• _STORED DATA_:
____

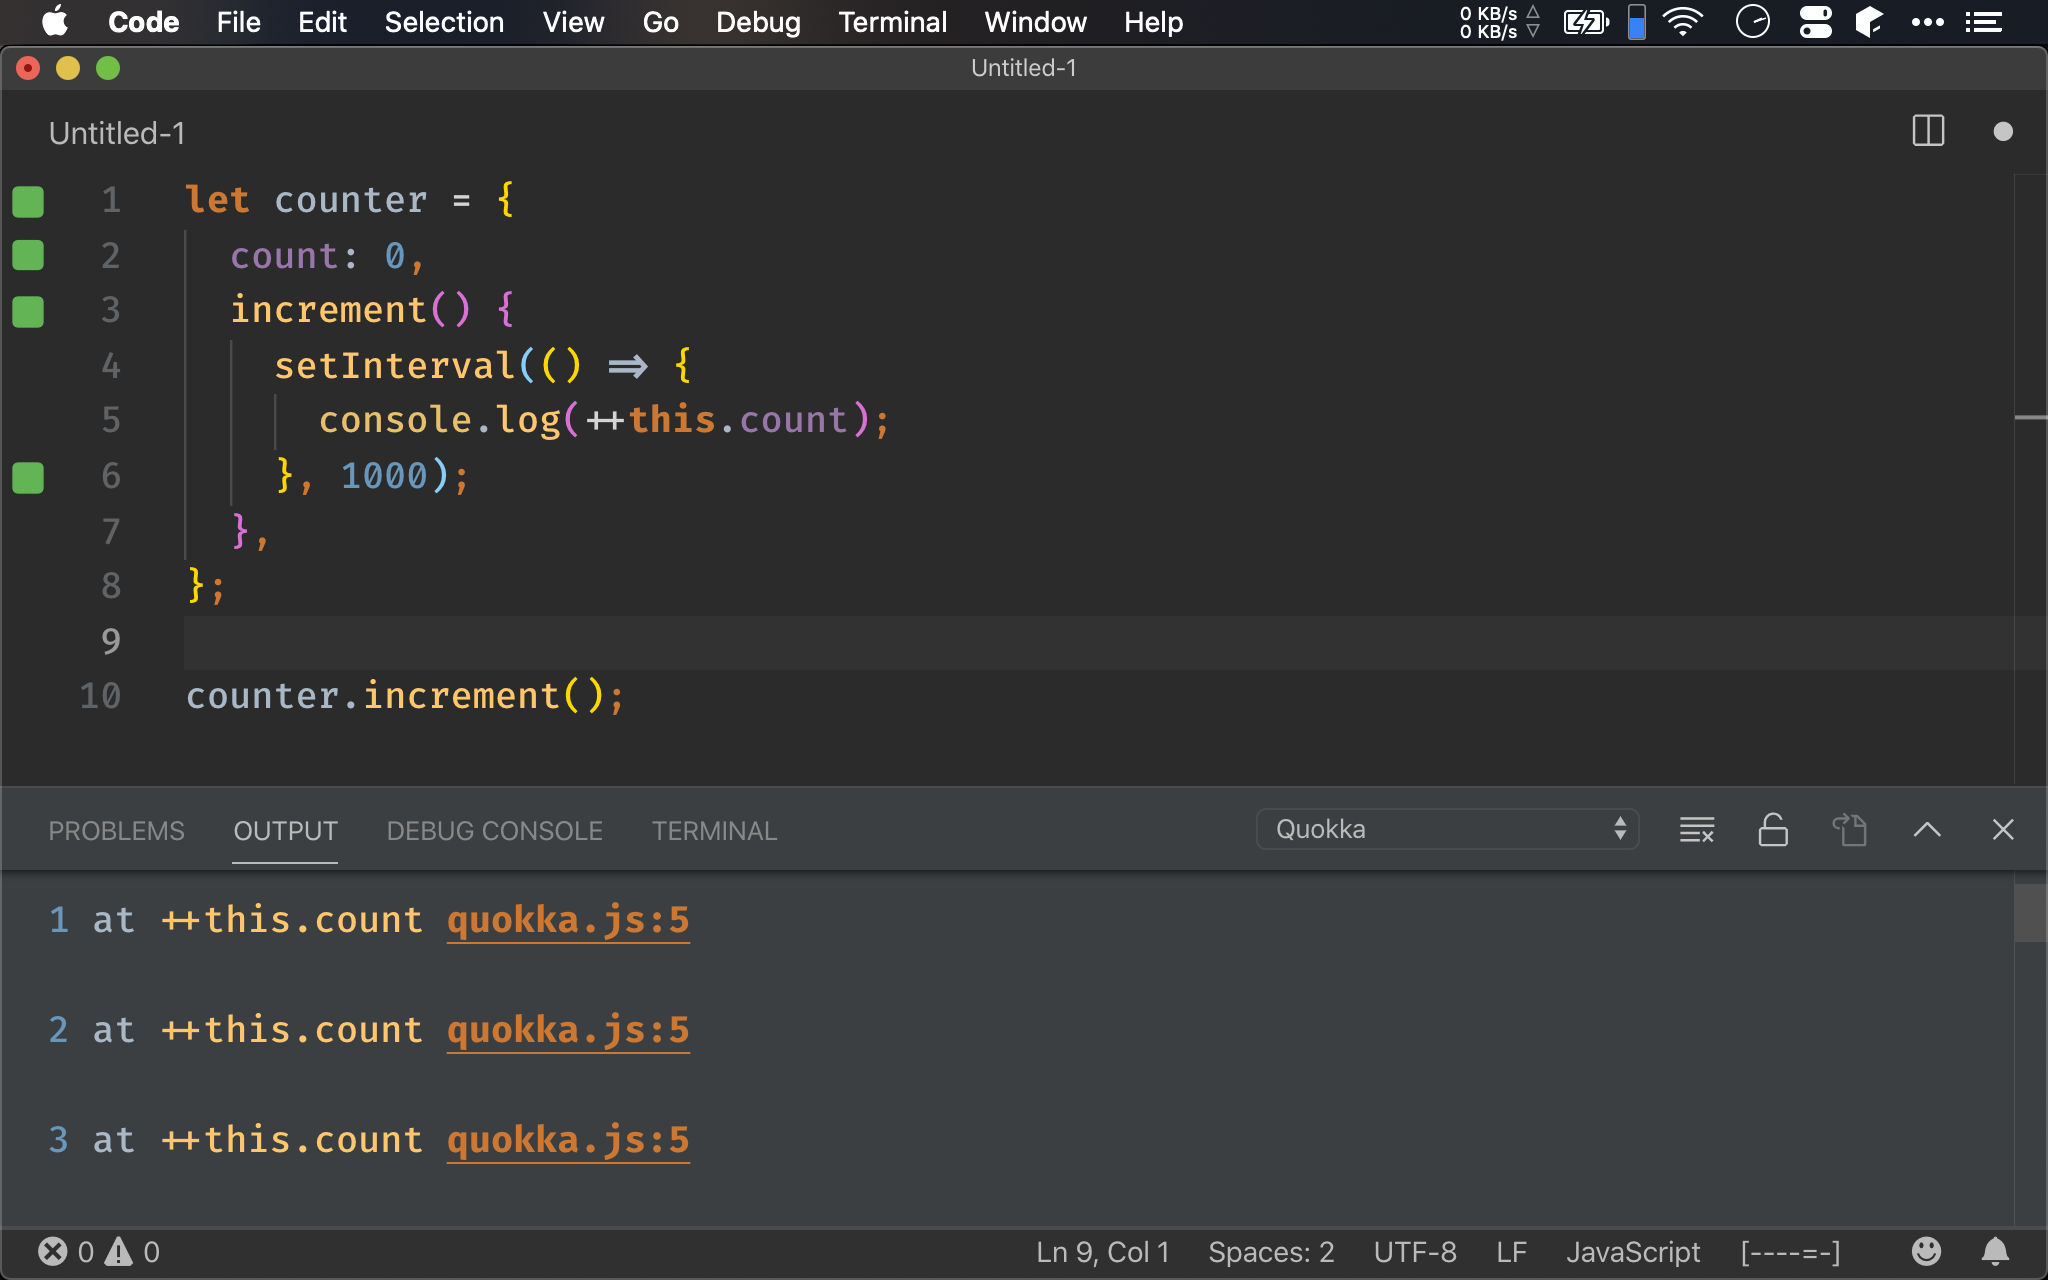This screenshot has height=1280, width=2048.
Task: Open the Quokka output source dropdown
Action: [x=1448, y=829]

____

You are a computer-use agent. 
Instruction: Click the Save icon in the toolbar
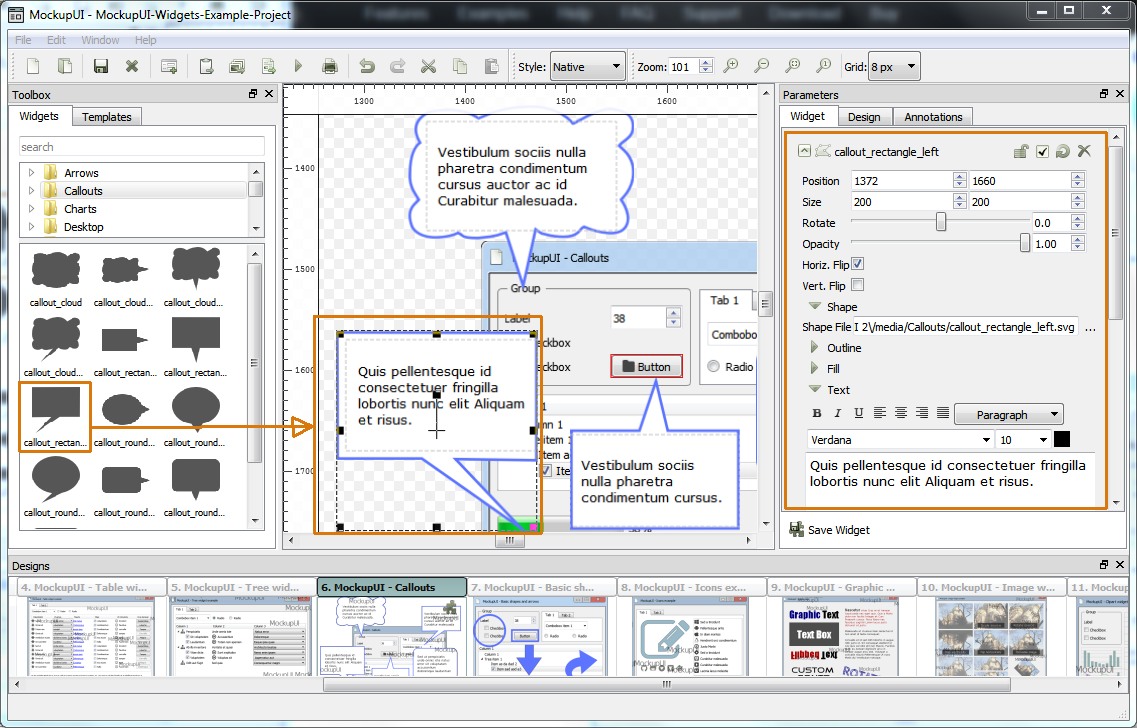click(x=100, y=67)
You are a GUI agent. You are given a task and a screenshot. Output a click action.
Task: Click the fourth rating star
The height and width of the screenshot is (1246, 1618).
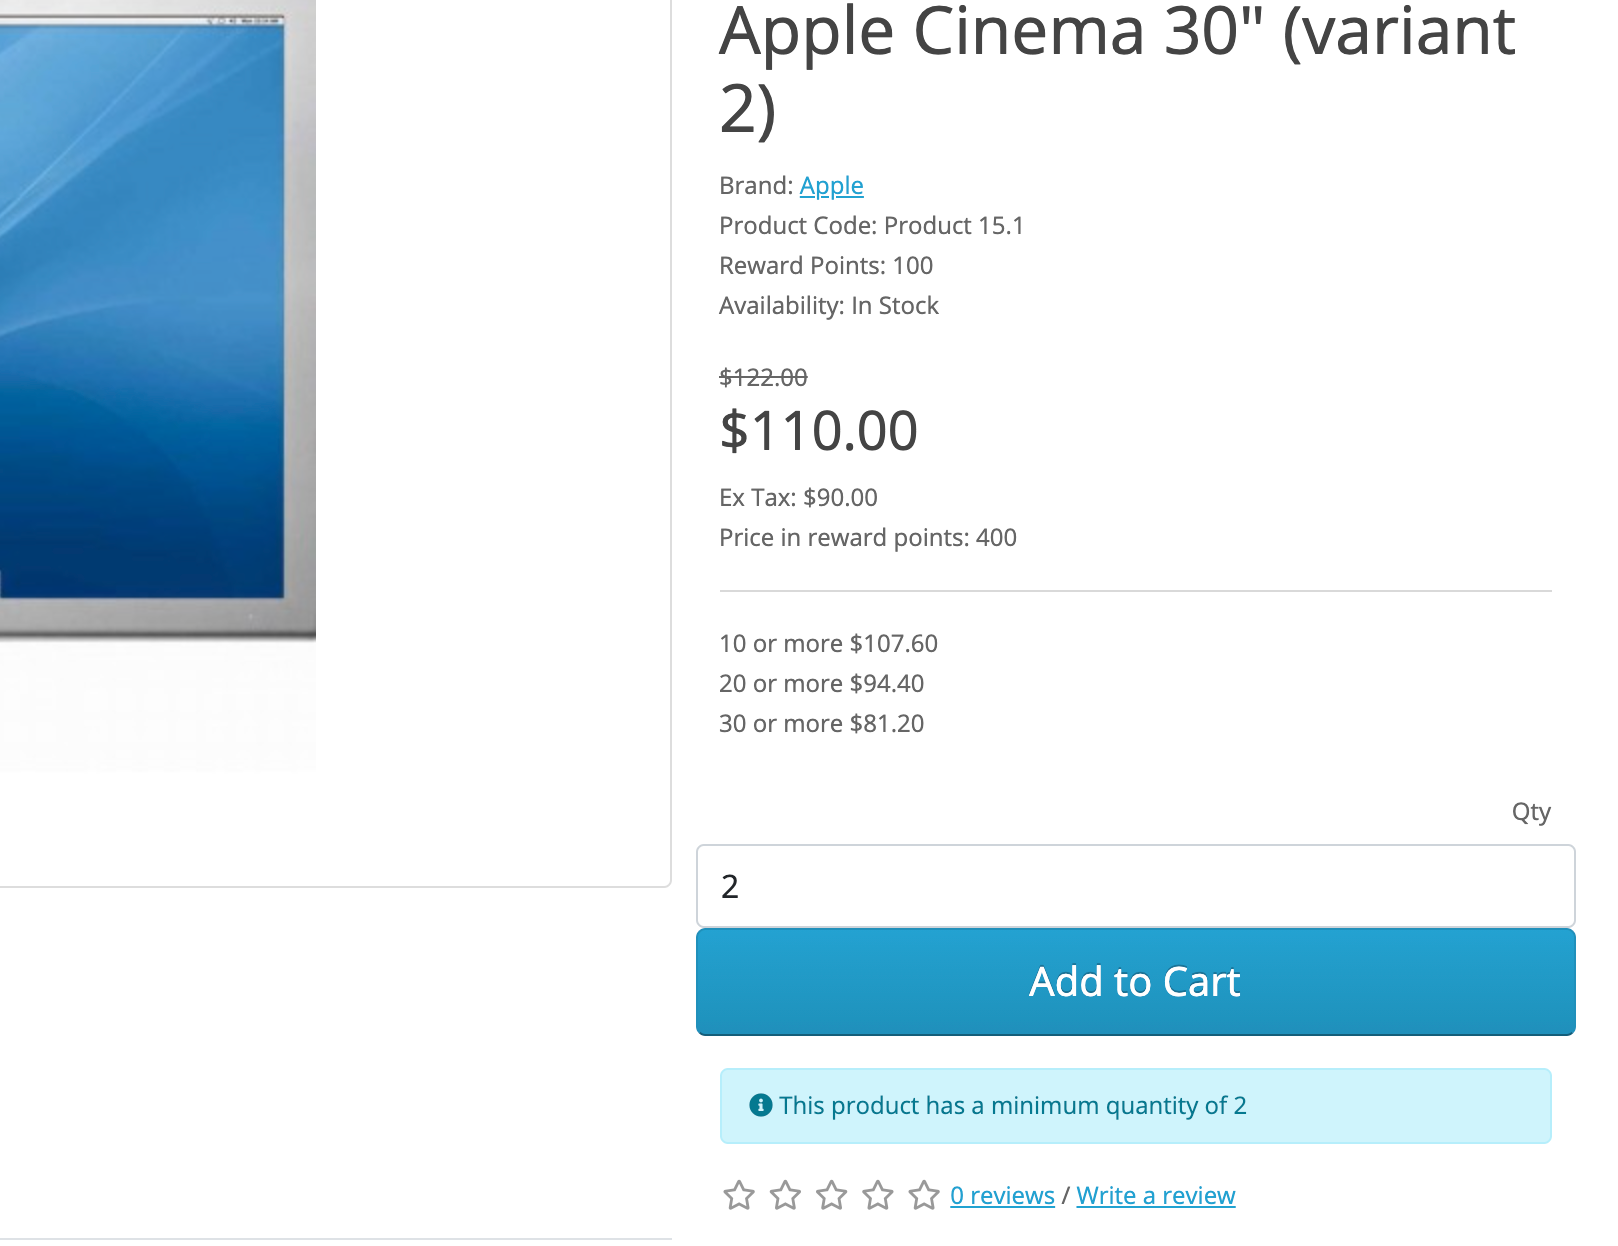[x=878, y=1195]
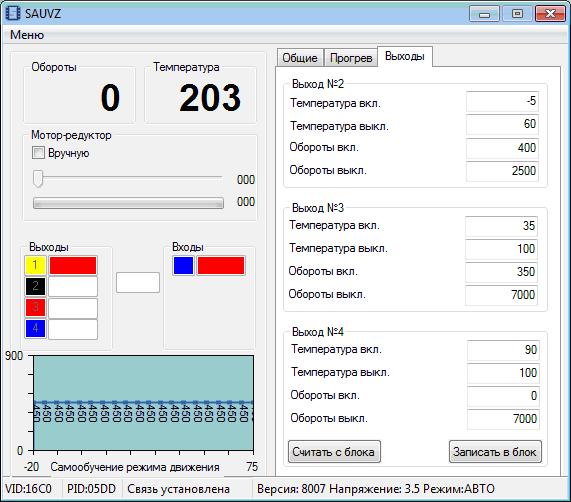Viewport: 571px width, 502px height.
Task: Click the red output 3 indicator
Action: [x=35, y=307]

____

• _BRIEF_: Return each line of the material above in which the string "agent" appears.

• _EXERCISE RESULT_:
You are a computer-use agent. 
You are a GUI agent. You are given a task and a screenshot. Output a click action.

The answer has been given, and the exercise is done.